Dieser Wandel lässt sich besonders in Teilen Europa als Prozess der Auflösung traditioneller christlicher Milieus in ihrer jeweiligen konfessionellen Ausprägung und des entsprechenden Schwunds an kultureller Prägekraft und gesellschaftlicher Relevanz der beiden großen christlichen Kirchen beschreiben. Hier, aber ebenso andernorts, gewinnen individuelle und synkretistische Formen von Religiosität an Bedeutung, die ohne oder mit nur geringer institutioneller Anbindung auskommen.
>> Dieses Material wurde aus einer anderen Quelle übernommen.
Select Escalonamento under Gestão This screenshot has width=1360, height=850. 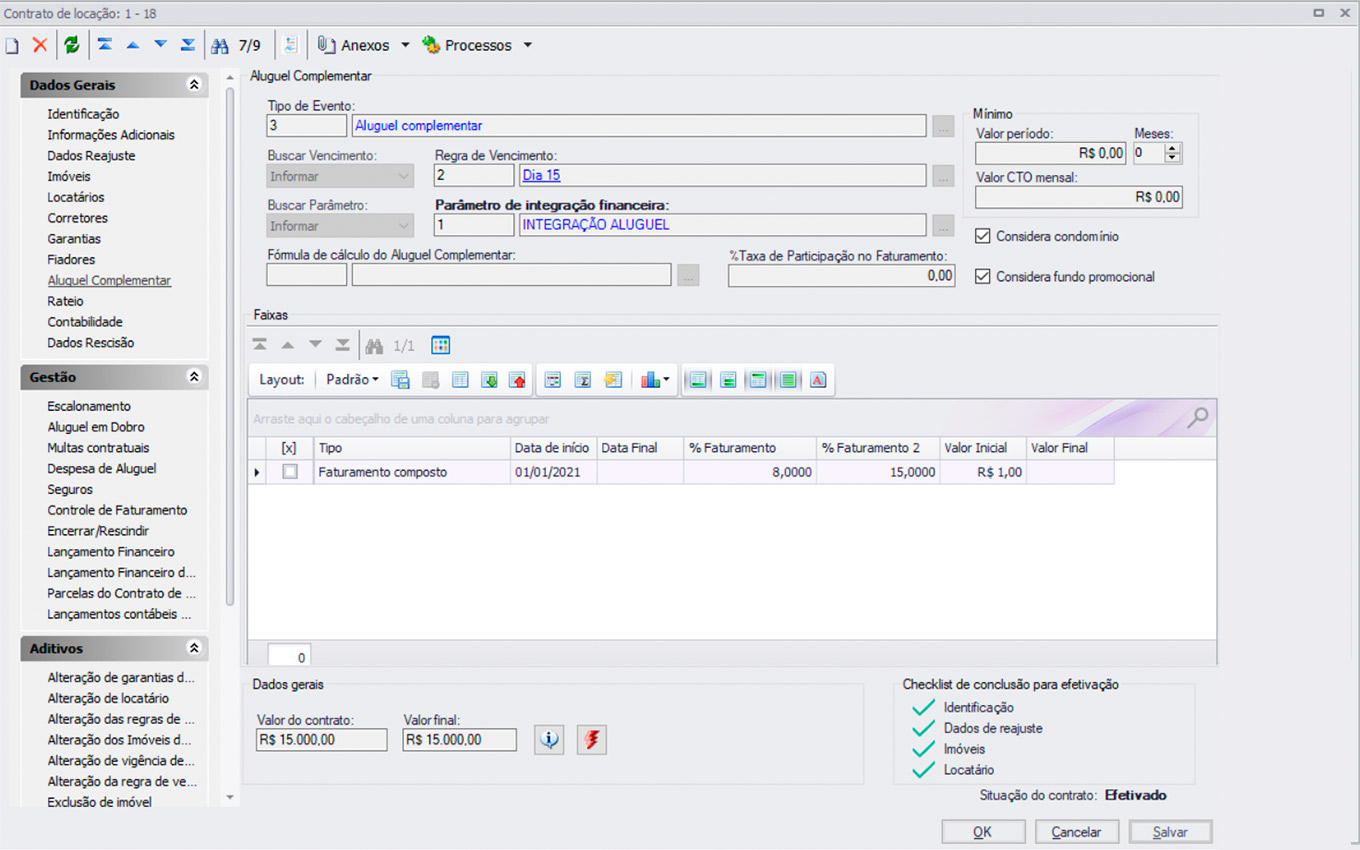tap(89, 406)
Die Modernisierungsprozesse führen nicht zu einem Verschwinden der Religion, sondern zu einem tiefgreifenden Wandel ihrer Glaubens-, Ausdrucks- und Sozialformen. Dabei erweist sich Religion auch als ein ebenso einflussreicher wie ambivalenter Faktor der gesellschaftlich-kulturellen Entwicklung wie der internationalen Politik. Neben und im Kontext einer radikalisierten Säkularisierung zeigen sich in Europa zugleich gegenläufige Prozesse einer individuellen Suche nach Spiritualität, aber auch einer religiös grundierten Identitätspolitik.

Derartige Befunde machen deutlich, dass Fragen nach der Bedeutung von Religion für Individuen und Gesellschaften sowie nach Gründen und Bedingungen ihrer Institutionalisierung heute keineswegs obsolet geworden sind, sondern vielmehr in neuer Dringlichkeit gestellt werden müssen – und zwar unter globalen Vorzeichen. Dabei ist die historische Dimension religiöser und kultureller Wandlungsprozesse einzubeziehen, ohne welche die gegenwärtige Situation in ihrer Komplexität und ihren unterschiedlichen Entwicklungspfaden nicht zu verstehen ist. Das KU Zentrum Religion, Kirche, Gesellschaft im Wandel (ZRKG) der Katholischen Universität Eichstätt-Ingolstadt setzt genau hier an, indem es aus wissenschaftlichem Interesse im Verbund verschiedener Disziplinen das Spannungsfeld der drei in seinem Titel genannten Begriffe in den Vordergrund rückt: Religion – Kirche – Gesellschaft. Der Fokus richtet sich dabei auf die Transformationspotentiale und -prozesse, die sich in Geschichte und Gegenwart an diesen drei Phänomenen und ihrer Interaktion zeigen.